In my previous review of Baka & Test: Season Two, I raised a number of complaints about that particular season, but I had failed to mention therein two complaints I had about the season that did not make it in to the review as they then seemed petty, but are now relevant. There were notable gaps in the storyline between the series’ first and second seasons, and, more importantly, the Year 2 students of Fumizuki Academy were targeted in the latter half by upperclassmen who seemed to hold a grudge against the Class F, but for what I couldn’t say. However, with the release of FUNimation Entertainment’s Baka & Test: OVA Special Collection, available February 19th, 2013, I realize my failure to properly interpret these elements when I first viewed the second season was in fact no fault of my own. After all, who would have guessed that the collection of Baka & Test OVAs FUNimation slated to release three weeks after their release of the second season would in fact feature a storyline bridging the two seasons?
Needless to say, once I overcame the shock that I had skipped these two key episodes in the Baka & Test narrative through no fault of my own, the contours of the second season became decidedly clearer to me. But does a greater understanding of it actually make the second season any better? I grappled with this notion for some time before sitting down to write this review and I can tell you this much at least: the overall narrative of the second season works better in context of the OVAs.
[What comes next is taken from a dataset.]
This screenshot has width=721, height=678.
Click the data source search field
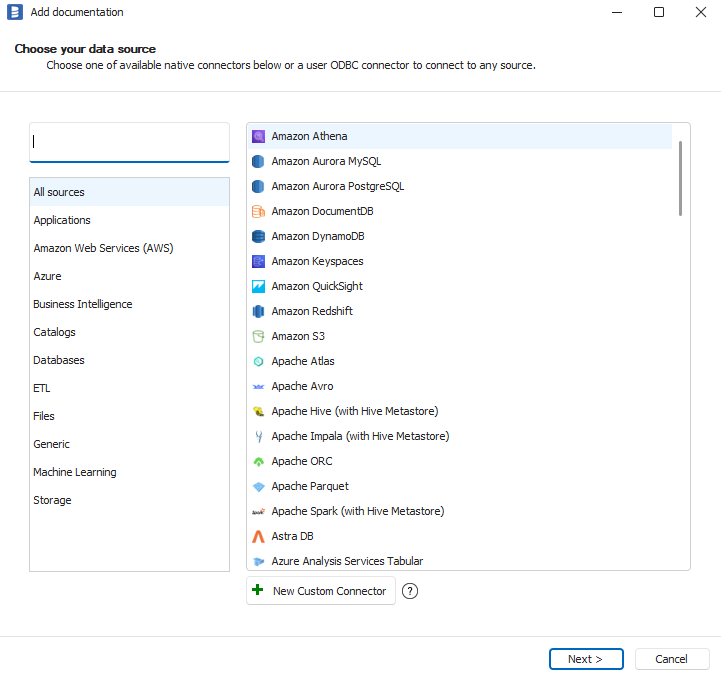coord(130,142)
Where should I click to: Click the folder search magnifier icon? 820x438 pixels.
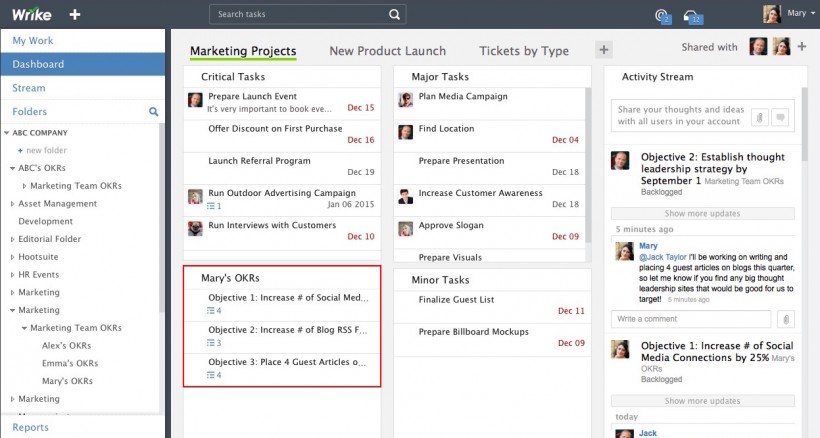click(153, 111)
Understanding who the Tokonatsu (or Tsunekawa) Duo are before reaching the climax of season two certainly adds weight to the proceedings, even if the season’s climax is then rendered highly redundant. And we see here how certain first season plot points came to be intra-narratively rescinded prior to the second season, whereas out of context they had simply looked like continuity errors on the part of the writers. Viewing the OVAs after season two does, however, highlight many of the failures of the second season, namely the failure to build to a satisfying climax (which the second season tries to do twice, unsuccessfully).
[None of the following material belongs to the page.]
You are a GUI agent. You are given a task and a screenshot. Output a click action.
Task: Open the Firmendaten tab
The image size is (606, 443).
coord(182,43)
The story of the OVAs is simple, Mizuki may have to change schools if her friends in Class F cannot find a way to improve the appearance of their class, and thus they determine to operate a Chinese food café at the Academy’s “Refreshing Festival” in order to raise money for new equipment. In two episodes, the affair rapidly escalates from customer complaints about food poisoning to kidnapping to a rigged Summoner Test Tournament (see my previous Baka & Test reviews here or here for more on Summoner Test Wars). The story is simple, the stakes are high, the pace is fast, and it’s all rooted in the characters’ relationships, which admittedly are starting to show how one-note they would become in the second season but have yet to lose their funny. But if you were a fan of the first season, but have perhaps heard discouraging things about the second season (perhaps even from me) and thus have yet to decide whether or not to move forward with the series, I strongly encourage you to check out the OVAs. These two episodes are far more in keeping with the first season than the second.
FUNimation’s Baka & Test: OVA Special Collection comes packaged in a Blu-ray/DVD combo pack. The DVD of the OVA looks fine, but of course the Blu-ray transfer stands head and shoulders over the DVD’s SD transfer, living up to FUNimation’s prior Baka & Test releases in terms of both the stellar visuals and dynamic audio. Given that the OVA consists of but two episodes, the running time of this release’s main program is indeed a bit slim at just under an hour, but the quality of these episodes is high enough to warrant their individual release, I can attest. As for special features, the OVA Special Collection includes alternate endings for both episodes, promotional videos, commercials, and the textless opening and closing.